**Exercise requirements**
All entries are to be transcribed exactly. Pictures are not part of the copy.
─── Exercise material
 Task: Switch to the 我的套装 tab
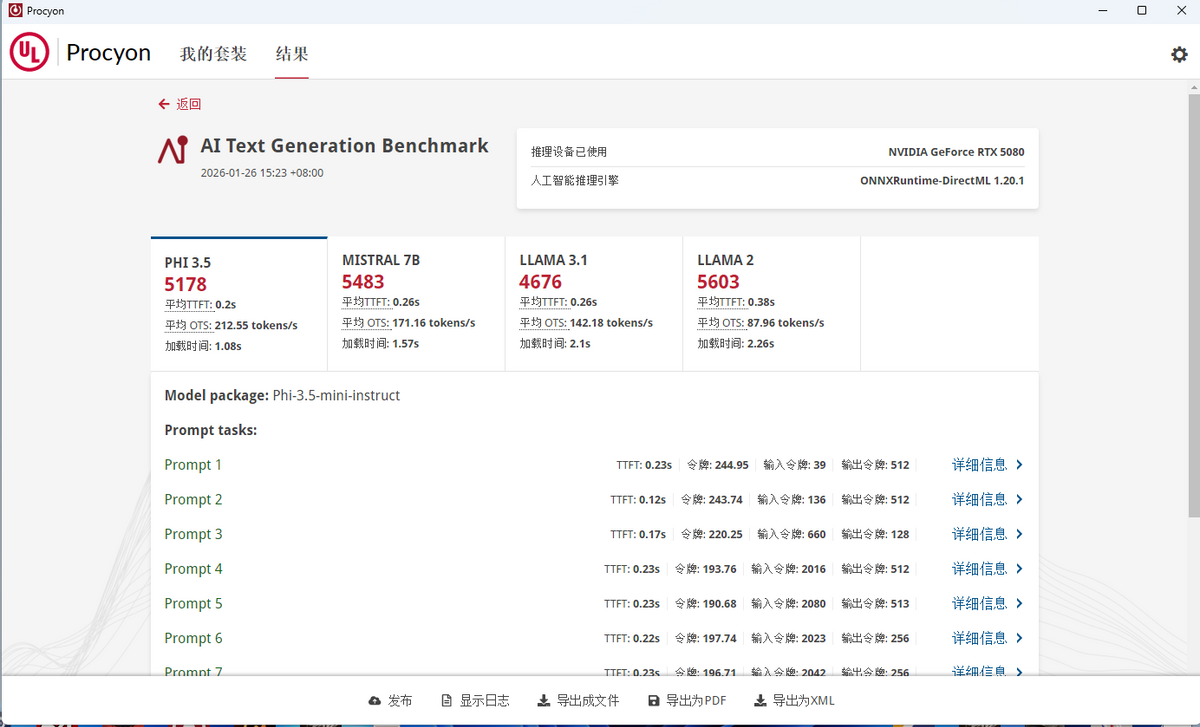click(213, 54)
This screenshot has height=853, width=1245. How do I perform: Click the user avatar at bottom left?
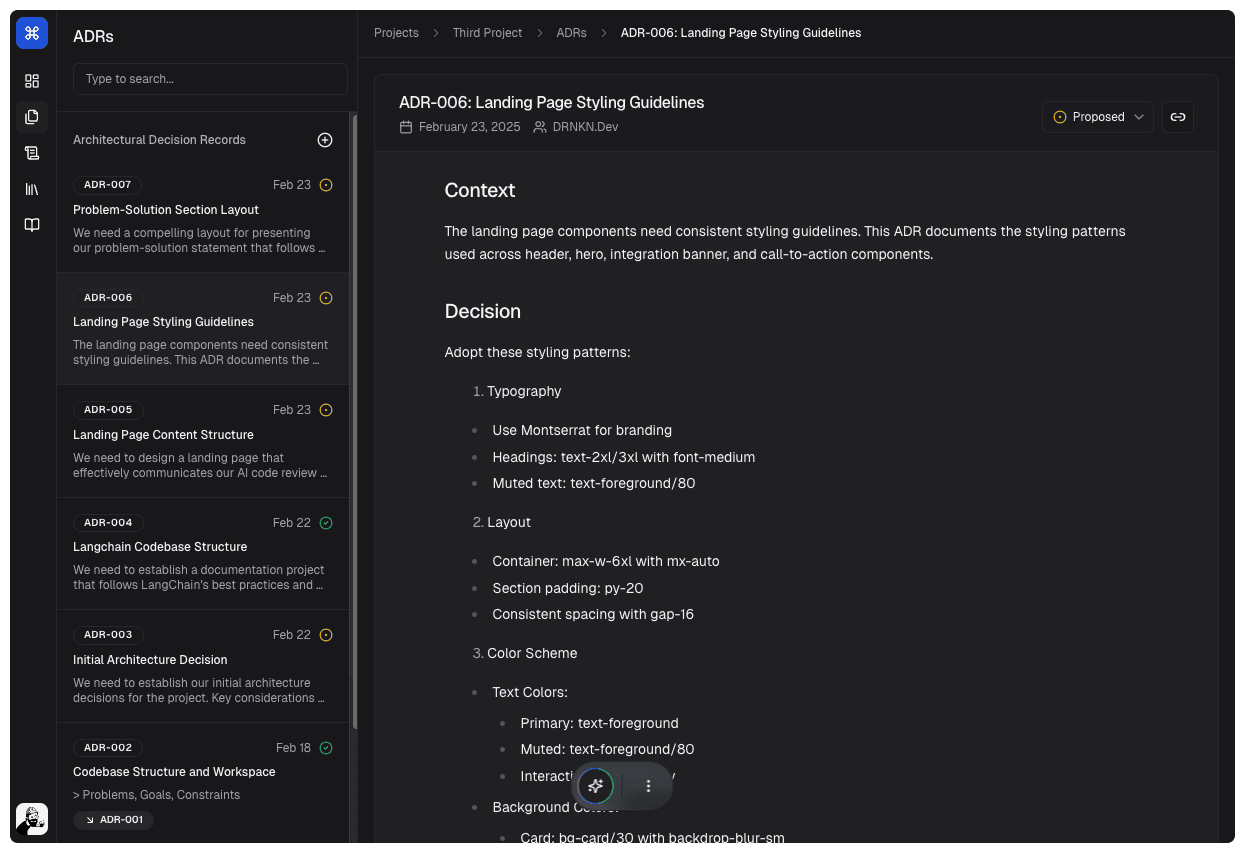(32, 819)
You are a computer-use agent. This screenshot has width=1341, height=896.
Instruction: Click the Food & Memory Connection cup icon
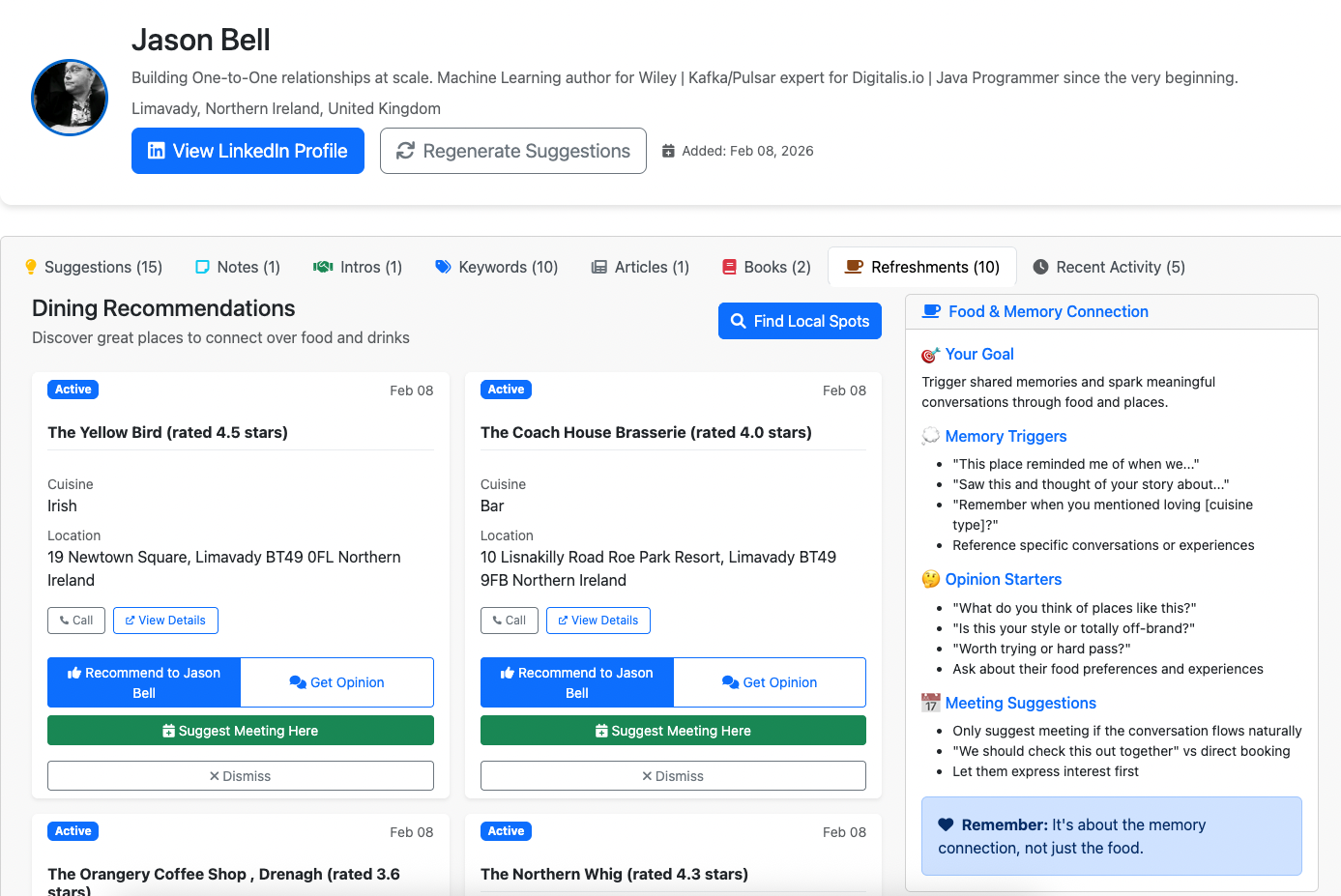931,311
──────
**Problem solution**
 Task: Switch to the 我的套装 tab
click(213, 54)
This screenshot has height=853, width=1245. How do I perform: Click the user avatar at bottom left?
(32, 819)
You are a computer-use agent. This screenshot has width=1341, height=896.
Instruction: Click the Food & Memory Connection cup icon
931,311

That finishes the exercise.